Assignment
Reproduce each of the following rows word for word, omitting the pictures.

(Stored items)
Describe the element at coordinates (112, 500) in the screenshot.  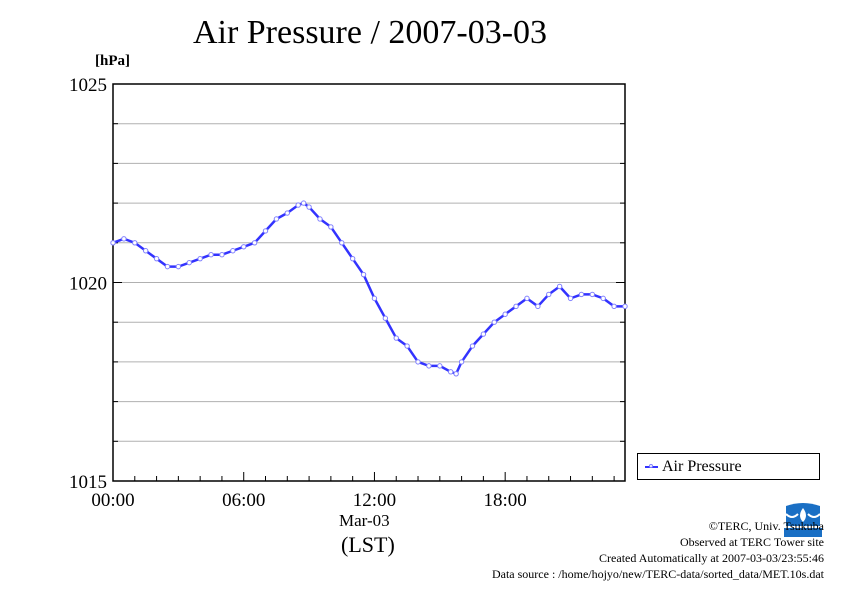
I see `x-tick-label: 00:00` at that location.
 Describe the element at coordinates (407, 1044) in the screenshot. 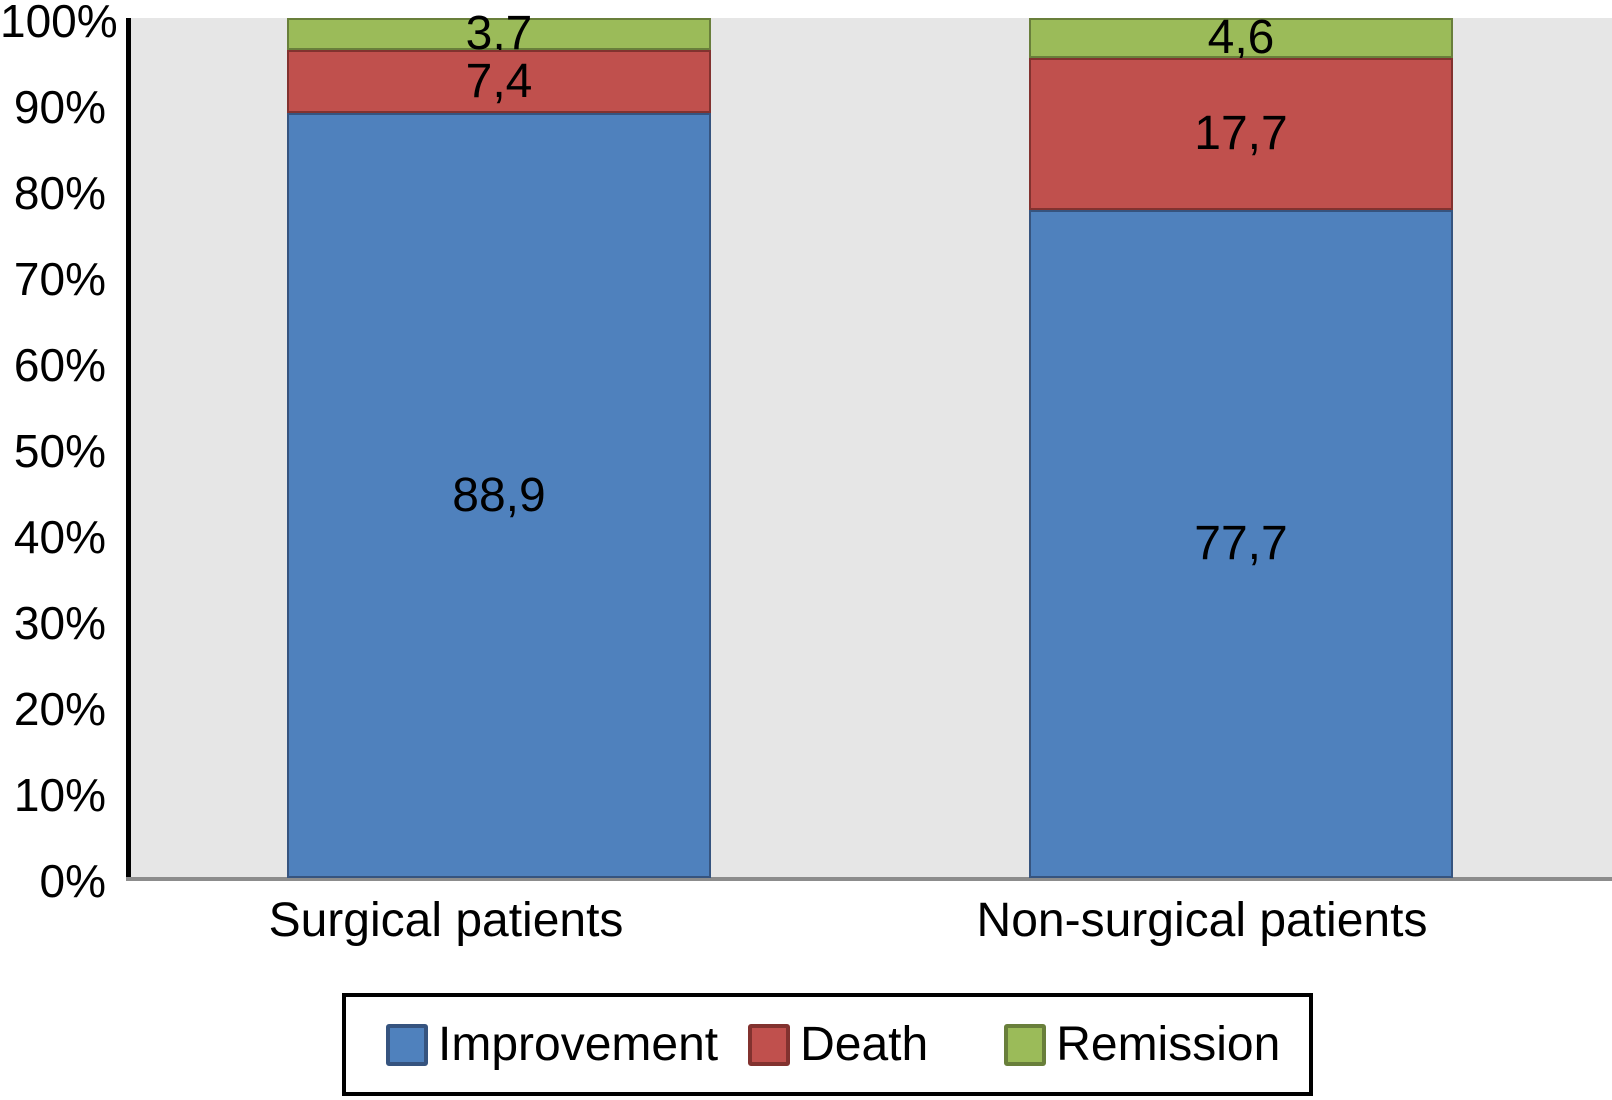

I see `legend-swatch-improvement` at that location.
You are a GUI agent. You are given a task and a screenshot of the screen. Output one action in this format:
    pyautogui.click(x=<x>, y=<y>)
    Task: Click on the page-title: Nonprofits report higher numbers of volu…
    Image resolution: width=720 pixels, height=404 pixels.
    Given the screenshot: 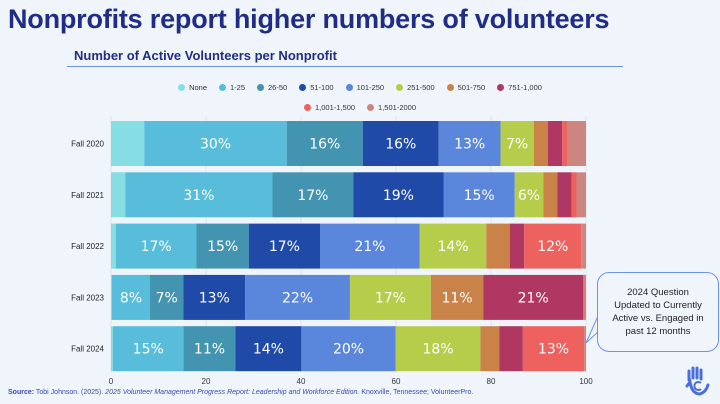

Exercise output
Describe the element at coordinates (112, 500) in the screenshot.  
I see `x-tick-label: 00:00` at that location.
 Describe the element at coordinates (407, 1044) in the screenshot. 

I see `legend-swatch-improvement` at that location.
You are a GUI agent. You are given a task and a screenshot of the screen. Output one action in this format:
    pyautogui.click(x=<x>, y=<y>)
    Task: Click on the page-title: Nonprofits report higher numbers of volu…
    Image resolution: width=720 pixels, height=404 pixels.
    Given the screenshot: 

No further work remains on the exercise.